The biologic, Xolair, was developed to treat asthma, but was found useful for urticaria treatment, as well. The synthetic compound, meperidine (Demerol), originally tested for its antispasmodic effect, was found to be an effective painkiller. Botox, approved originally for treating crossed eyes is now a popular cosmetic approach to treating wrinkles, and it is prescribed for migraines and overactive bladders.
These examples of expanded uses of drugs raise an interesting question: What if we could set out to determine which drugs, developed for one use, could be repurposed for another? At The Ohio State University, assistant professor of machine learning and engineering, and biomedical informatics, Ping Zhang, used machine learning to demonstrate how massive amounts of data can identify drugs, and drug combinations, that will prevent stroke and heart failure in patients with coronary artery disease.
Given that the framework Zhang and his team developed can be customized to determine drug and drug combination repurposing to treat other diseases for which they are not prescribed, the potential benefits include a more time-efficient path to the marketplace. “This work shows how artificial intelligence can be used to ‘test’ a drug on a patient, and speed up hypothesis generation and potentially speed up a clinical trial,” Zhang explained.
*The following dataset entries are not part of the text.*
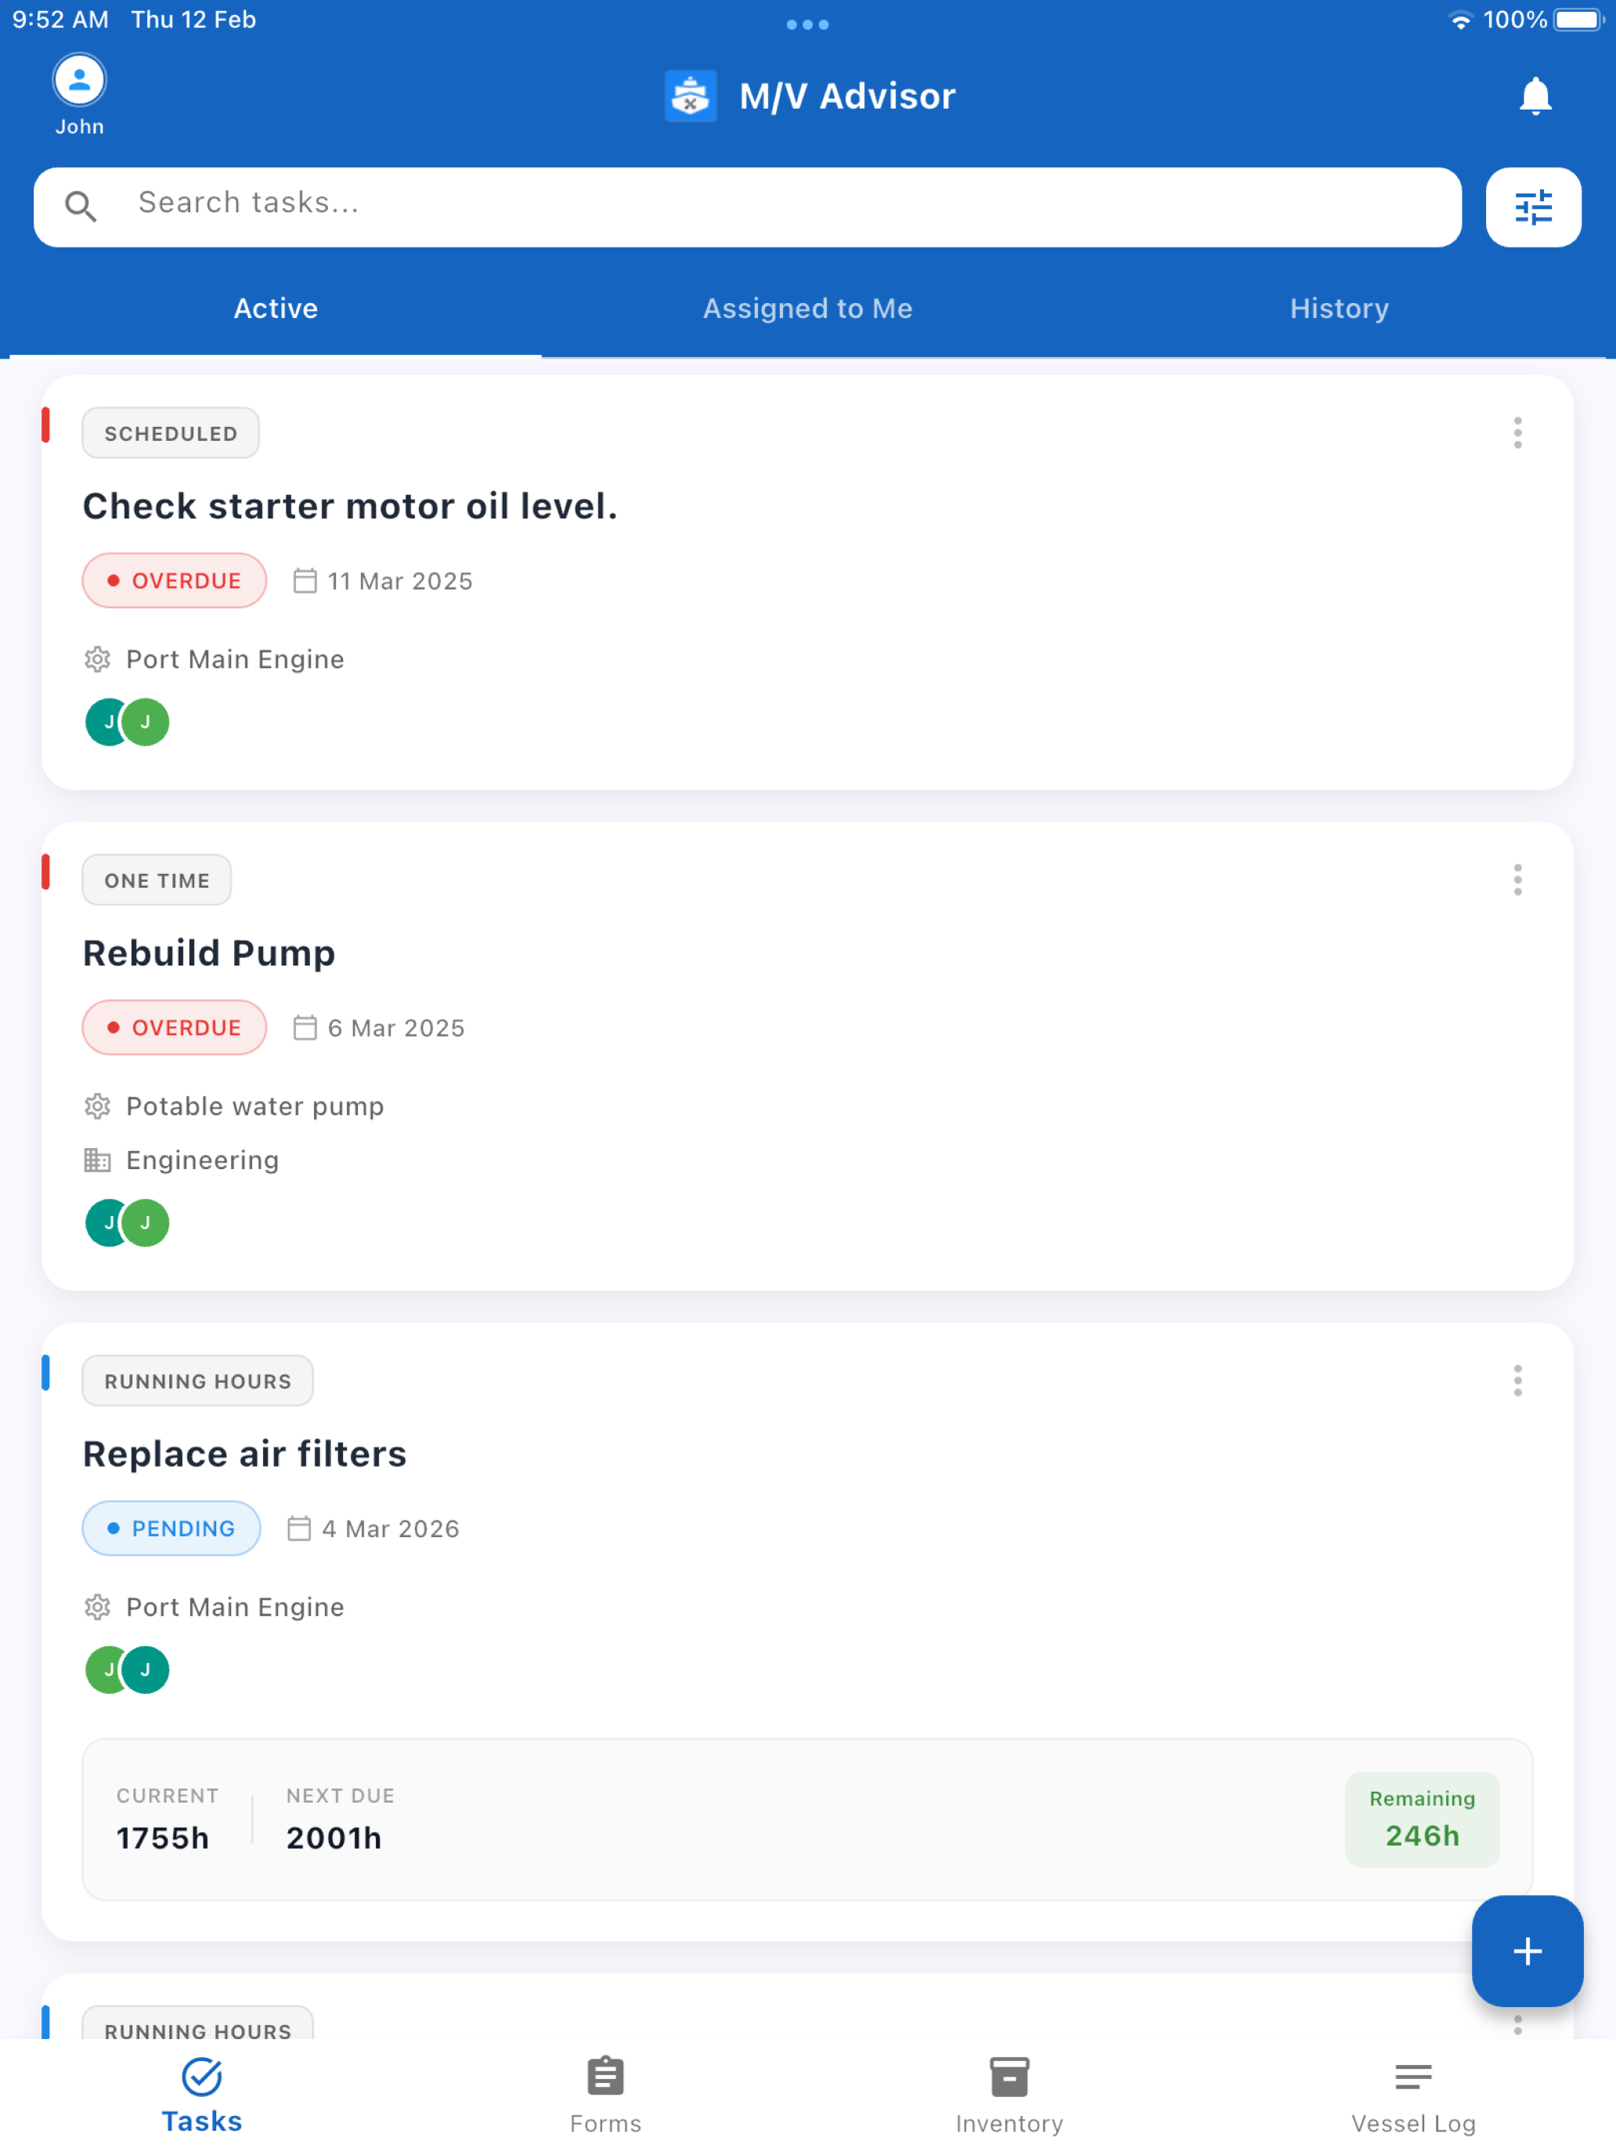Open the Rebuild Pump task title
Image resolution: width=1616 pixels, height=2155 pixels.
(208, 953)
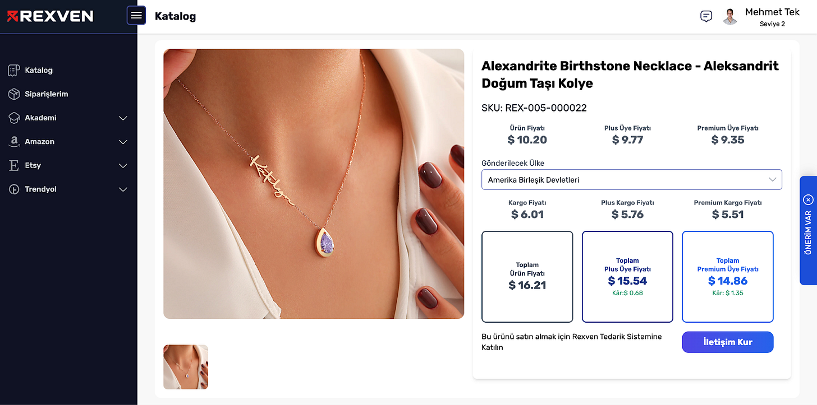The image size is (817, 405).
Task: Expand the Etsy submenu chevron
Action: [123, 166]
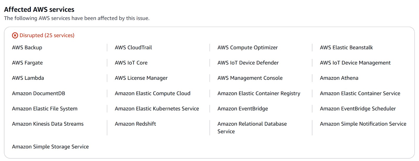This screenshot has width=419, height=161.
Task: Select AWS Elastic Beanstalk service
Action: click(346, 48)
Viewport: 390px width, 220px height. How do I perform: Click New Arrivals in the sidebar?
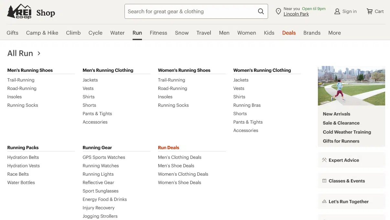336,114
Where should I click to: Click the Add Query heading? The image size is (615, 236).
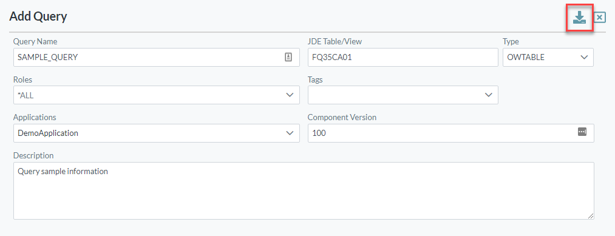coord(38,16)
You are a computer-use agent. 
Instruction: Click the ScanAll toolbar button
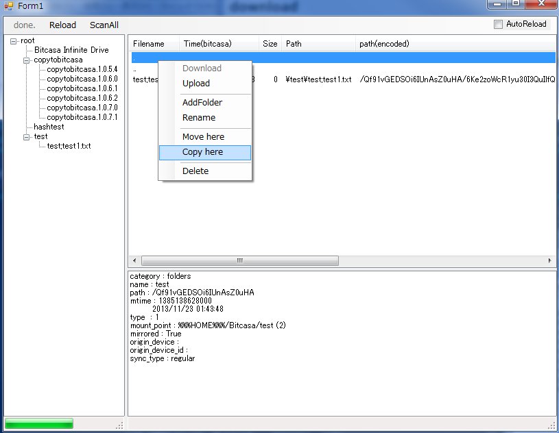(104, 25)
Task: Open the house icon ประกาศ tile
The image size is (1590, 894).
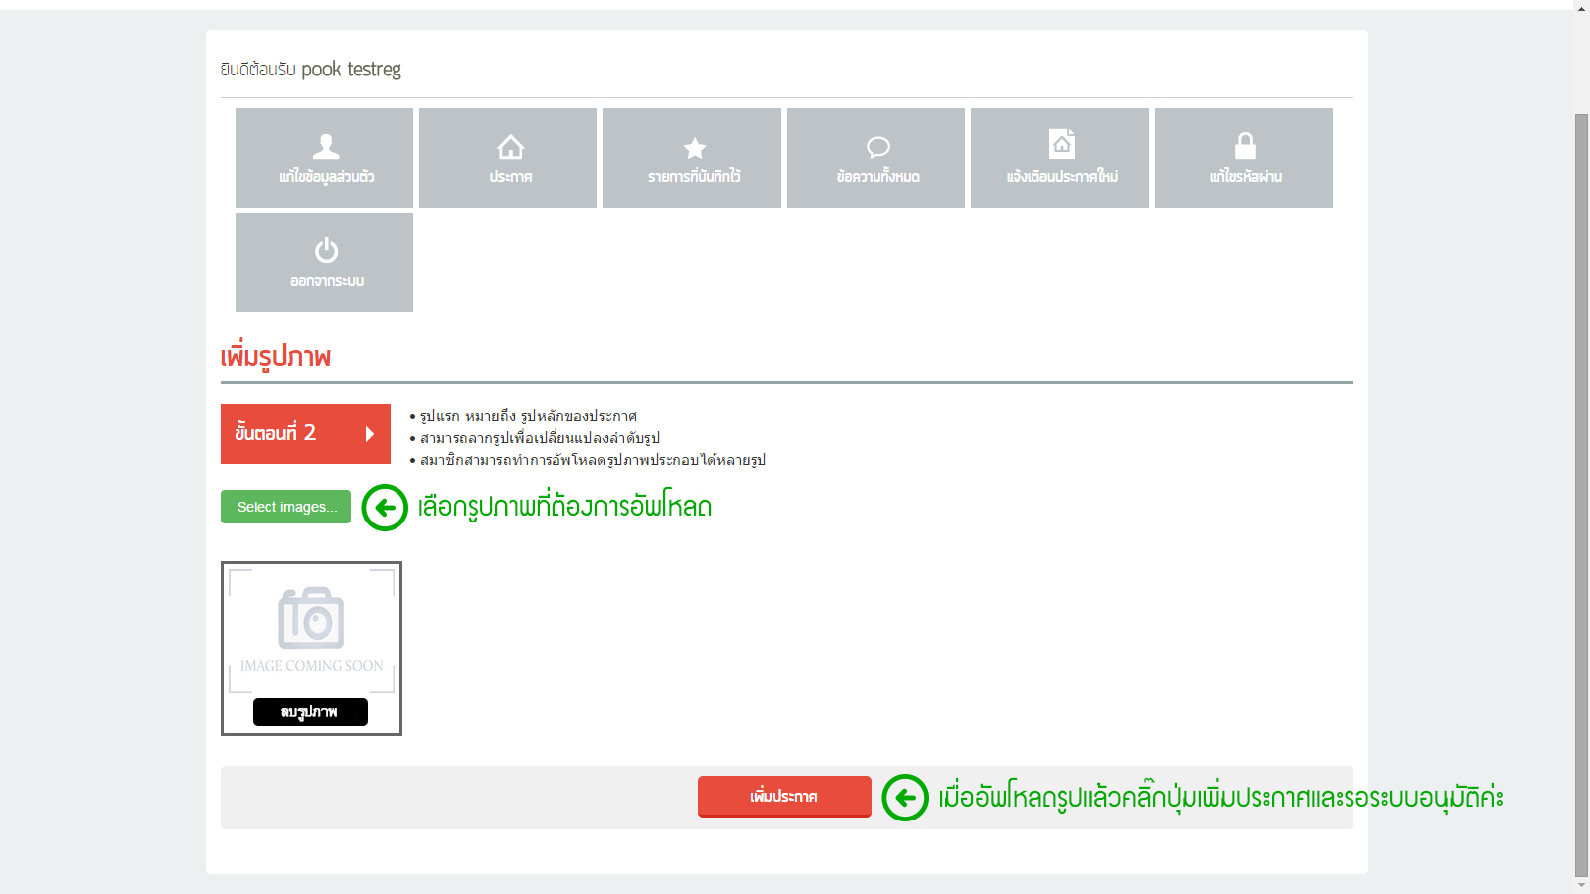Action: [x=510, y=148]
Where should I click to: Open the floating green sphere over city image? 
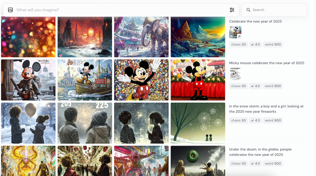tap(198, 161)
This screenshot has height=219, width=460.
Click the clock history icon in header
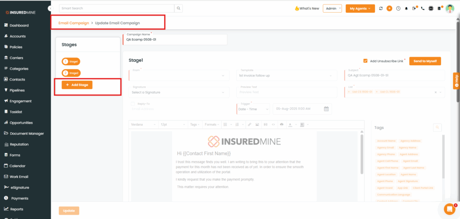(x=398, y=9)
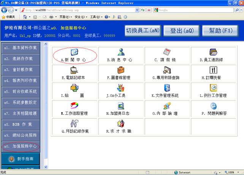Expand the address bar URL dropdown
The height and width of the screenshot is (175, 244).
(137, 9)
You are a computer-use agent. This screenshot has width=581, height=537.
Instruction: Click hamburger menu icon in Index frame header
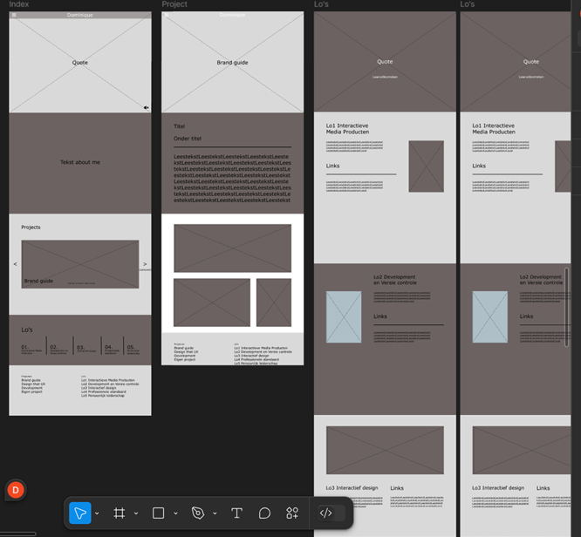tap(14, 16)
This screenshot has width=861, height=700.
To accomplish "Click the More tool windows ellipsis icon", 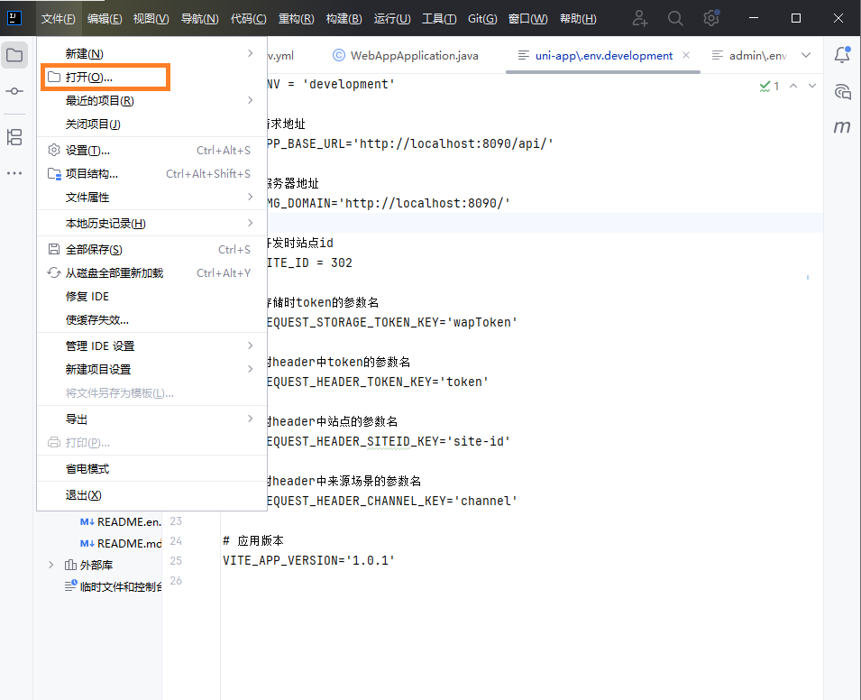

Zhang looked to medical and insurance records for longitudinal data for millions of patients, and to deep machine learning. The computing power and an adaptive algorithm that employs causal inference theory do what is almost impossible for a human being. They not only to “crunch massive amounts of data, but also resolve confounders, such as age, disease severity, and race. “We are the first team,” Zhang said, “to introduce use of the deep learning algorithm to handle the real-world data, control for multiple confounders, and emulate clinical trials.”